Imágenes a la deriva
En su anterior película, La fiebre de Petrov (2021), Kirill Serebrennikov se perdía junto a sus personajes en un divagar formal y político que no lograba apuntar hacia ningún lugar concreto, limitando sus cualidades técnicas a la creación de espacios que respondían, únicamente, a la particular y enigmática visión del cineasta sobre la Rusia post-soviética. Con La mujer de Tchaikovsky, Serebrennikov parece refinar su estilo en favor de una narrativa más sofisticada y precisa, retomando elementos de su particular sello visual no solo para deleitarse consigo mismo y su mirada crítica hacia su país natal, sino apuntando a una situación más determinada.

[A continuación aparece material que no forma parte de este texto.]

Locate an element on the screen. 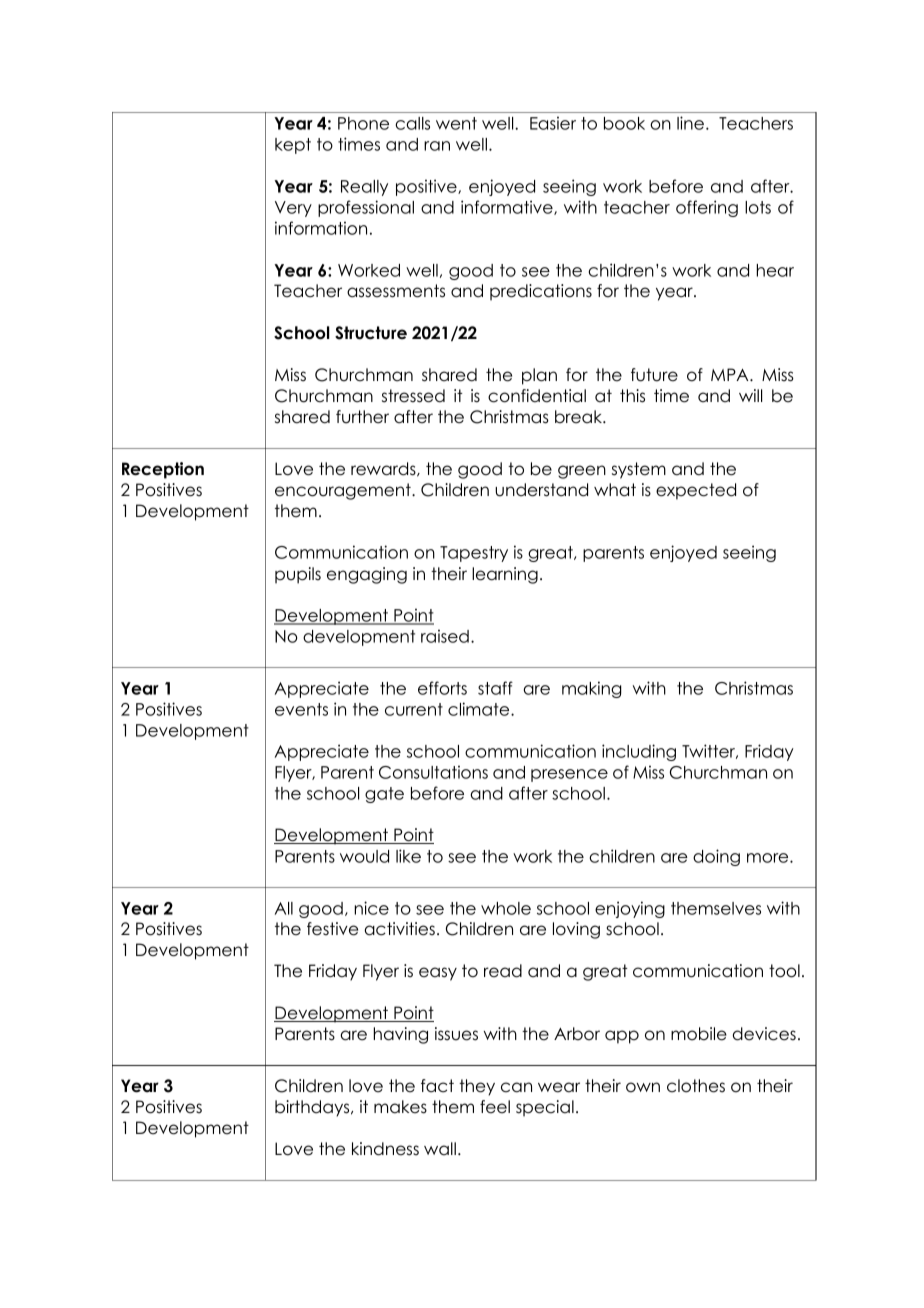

La historia de Antonina Miliukova (Alena Mikhaylova), la mujer que, una vez se casó con el famoso compositor Pyotr Tchaikovsky, fue rechazada y abandonada por el mismo, sirve al autor de Leto (2018) como punto de apoyo para desenvolver una puesta en escena que esté marcada por su discurso político y, al mismo tiempo, alcance logros plásticos considerables. Al hilo de esta idea, resulta brillante la secuencia inicial, en la cual, gracias a una interesante prolongación del plano, la cámara atraviesa, junto a Antonina, una masa negra de figuras sombrías que le impiden llegar hasta el cadáver de su marido. El camino de la mujer, por lo tanto, sufre la sofocante construcción atmosférica de Serebrennikov, quien no duda en explorar las posibilidades oníricas de sus imágenes, penetrando en una sociedad habitada por seres errantes, sin rumbo ni identidad, perdidos en la incertidumbre de una niebla moral que acechaba a este mundo pretérito y parece encontrar un eco en nuestra contemporaneidad.
El amor, en este contexto, puede ser una salvación, sobre todo para Antonina. Sin embargo, el extenuante pesimismo de Serebrennikov nos desvela un mundo capaz de corromper la pureza de un sentimiento tan honesto, convirtiendo el amor en una especie de enfermedad, una locura irremediable que lleva a la protagonista a su perdición. La belleza de una escena como la de Antonina esperando a su marido en la estación de tren es extraordinariamente reveladora. De nuevo, el plano se extiende gracias a una maravillosa filigrana técnica que sobrepone a través del reflejo creado en un cristal el interior y el exterior de la estación. En el encuadre, Antonina queda resguardada del humo, el ruido y los hombres que aparecen en el exterior, ahora bien, la colocación de la mujer en el plano y el transcurso acelerado del paso del tiempo durante la secuencia apuntan a un aislamiento, la triste soledad a la que se verá abocada debido a la entrega y fidelidad de Antonina hacia su marido.
Sin embargo, como ya ocurría en La fiebre de Petrov, el filme pierde la sensibilidad de sus primeros minutos y termina consumiéndose junto a Antonina en su tramo final. De hecho, si la condena de la protagonista es, justamente, su exceso de pasión, algo parecido le ocurre a Serebrennikov. A medida que el carácter tenebroso —casi fantasmagórico— ya es evidente, el desenfreno expresivo al que aspira resulta inalcanzable, siendo la película una repetición de imágenes a la deriva de un universo fílmico agotado pese a su voluntad expansiva.